Também é preciso considerar, no exercício da faculdade
mediúnica, e em particular no exercício da mediunidade curadora, que podem
apresentar-se dois casos bem distintos: ou o médium pode ser curador por sua
própria iniciativa, ou não passa de um agente, mais ou menos passivo, de um
motor excepcional.
No primeiro caso, só poderá agir se suas virtudes e sua
força moral lhe permitirem. Será um exemplo na sua conduta, privada ou pública,
um modelo, um missionário vindo para servir de guia ou de sinal de ligação aos
homens de boa vontade! O Cristo é a personificação suprema do curador.
Quanto àquele que é apenas um médium, sendo
instrumento, pode ser mais ou menos defeituoso, e os atos que se operam por seu
intermédio de modo algum o impedem de ser imperfeito, egoísta, orgulhoso ou
fanático. Membro da grande família humana, da mesma maneira que a generalidade,
participa de todas as suas fraquezas.
Lembrai-vos destas palavras de Jesus: “Não são os que
gozam de saúde que precisam de médico”. Há que se ver, então, um sinal da
vontade da Providência nessas faculdades que se desenvolvem em meios e em
pessoas imperfeitas. É um meio de lhes dar a fé que, mais cedo ou mais tarde,
os conduzirá ao bem; se não for hoje, será amanhã; são sementes que não estão
perdidas, porque vós, espíritas, sabeis que nada se perde para o Espírito.
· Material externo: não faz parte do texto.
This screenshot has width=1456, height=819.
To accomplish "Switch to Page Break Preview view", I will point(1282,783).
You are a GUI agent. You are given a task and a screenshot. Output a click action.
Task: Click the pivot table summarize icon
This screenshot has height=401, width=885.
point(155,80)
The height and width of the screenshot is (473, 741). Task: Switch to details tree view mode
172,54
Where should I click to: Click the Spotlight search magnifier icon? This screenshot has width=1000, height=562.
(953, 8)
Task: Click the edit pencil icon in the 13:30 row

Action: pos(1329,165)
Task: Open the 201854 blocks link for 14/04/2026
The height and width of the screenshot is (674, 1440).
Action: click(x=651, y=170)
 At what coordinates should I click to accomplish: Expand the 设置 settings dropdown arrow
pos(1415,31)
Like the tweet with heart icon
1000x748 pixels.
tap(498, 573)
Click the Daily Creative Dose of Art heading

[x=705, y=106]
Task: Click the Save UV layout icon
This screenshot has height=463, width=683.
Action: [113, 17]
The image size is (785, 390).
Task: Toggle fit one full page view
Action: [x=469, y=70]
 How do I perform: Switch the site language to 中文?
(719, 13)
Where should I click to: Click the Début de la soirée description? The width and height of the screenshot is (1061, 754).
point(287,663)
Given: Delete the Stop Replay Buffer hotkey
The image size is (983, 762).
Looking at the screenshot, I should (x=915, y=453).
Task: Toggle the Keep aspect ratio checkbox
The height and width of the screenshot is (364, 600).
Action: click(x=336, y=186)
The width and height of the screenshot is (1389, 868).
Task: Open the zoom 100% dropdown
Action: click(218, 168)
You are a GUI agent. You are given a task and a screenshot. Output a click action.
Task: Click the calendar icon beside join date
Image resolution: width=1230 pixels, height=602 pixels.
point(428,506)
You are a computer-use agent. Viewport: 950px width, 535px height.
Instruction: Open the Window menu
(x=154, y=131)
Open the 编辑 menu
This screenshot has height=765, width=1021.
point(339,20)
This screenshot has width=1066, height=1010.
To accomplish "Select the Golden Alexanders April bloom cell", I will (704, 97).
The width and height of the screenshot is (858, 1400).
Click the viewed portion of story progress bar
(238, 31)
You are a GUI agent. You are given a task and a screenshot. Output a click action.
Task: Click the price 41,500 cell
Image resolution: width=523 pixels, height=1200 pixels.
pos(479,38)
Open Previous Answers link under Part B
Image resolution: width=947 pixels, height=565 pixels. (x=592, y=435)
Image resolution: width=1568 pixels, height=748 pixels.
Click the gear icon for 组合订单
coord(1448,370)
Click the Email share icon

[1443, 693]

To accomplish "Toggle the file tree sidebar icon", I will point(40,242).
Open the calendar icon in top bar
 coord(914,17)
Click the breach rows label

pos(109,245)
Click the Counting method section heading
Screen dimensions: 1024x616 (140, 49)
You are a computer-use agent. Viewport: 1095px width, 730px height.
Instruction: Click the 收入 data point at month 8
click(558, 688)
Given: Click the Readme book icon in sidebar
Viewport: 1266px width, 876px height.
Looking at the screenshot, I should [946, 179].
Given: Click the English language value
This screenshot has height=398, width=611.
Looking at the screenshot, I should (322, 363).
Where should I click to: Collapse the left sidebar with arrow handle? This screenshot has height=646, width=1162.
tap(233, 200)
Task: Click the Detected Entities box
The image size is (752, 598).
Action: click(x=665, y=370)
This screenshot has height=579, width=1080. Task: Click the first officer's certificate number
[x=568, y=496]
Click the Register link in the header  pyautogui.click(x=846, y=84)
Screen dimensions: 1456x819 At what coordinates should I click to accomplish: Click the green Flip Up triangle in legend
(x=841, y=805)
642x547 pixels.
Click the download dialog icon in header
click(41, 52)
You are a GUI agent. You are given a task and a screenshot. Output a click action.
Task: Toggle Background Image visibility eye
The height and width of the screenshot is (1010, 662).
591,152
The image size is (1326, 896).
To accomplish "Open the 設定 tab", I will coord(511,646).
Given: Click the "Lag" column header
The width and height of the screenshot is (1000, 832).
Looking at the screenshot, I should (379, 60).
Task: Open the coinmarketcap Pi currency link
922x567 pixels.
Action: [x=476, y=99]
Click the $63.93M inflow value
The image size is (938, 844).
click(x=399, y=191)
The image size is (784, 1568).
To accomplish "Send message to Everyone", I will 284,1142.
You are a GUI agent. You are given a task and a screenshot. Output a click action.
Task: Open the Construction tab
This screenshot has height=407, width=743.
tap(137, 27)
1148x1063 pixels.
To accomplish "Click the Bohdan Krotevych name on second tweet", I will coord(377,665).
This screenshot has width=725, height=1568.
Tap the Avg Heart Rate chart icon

Em naturezas moralmente e fisicamente mais rudes, não é
raro encontrar faculdades transcendentes, porque essas individualidades, por
terem pouca ou nenhuma vontade pessoal, limitam-se a deixar agir a influência
que as dirige. Poder-se-ia dizer que agem por instinto, ao passo que uma
inteligência mais desenvolvida, querendo se dar conta da causa que a põe em
movimento, por vezes se coloca em condições que não permitem uma realização tão
fácil dos desígnios providenciais.
Por mais bizarros e inexplicáveis que sejam os efeitos
que se produzem aos vossos olhos, estudai-os atentamente, antes de considerar
um só como infração às leis eternas do Mestre Supremo! Não há uma só que não
afirme a sua existência, a sua justiça e a sua sabedoria eterna; se a aparência
disser o contrário, crede bem que será apenas uma aparência, que desaparecerá
para dar lugar à realidade, com um estudo mais aprofundado das leis conhecidas e
o conhecimento daquelas cujas descobertas está reservada ao futuro.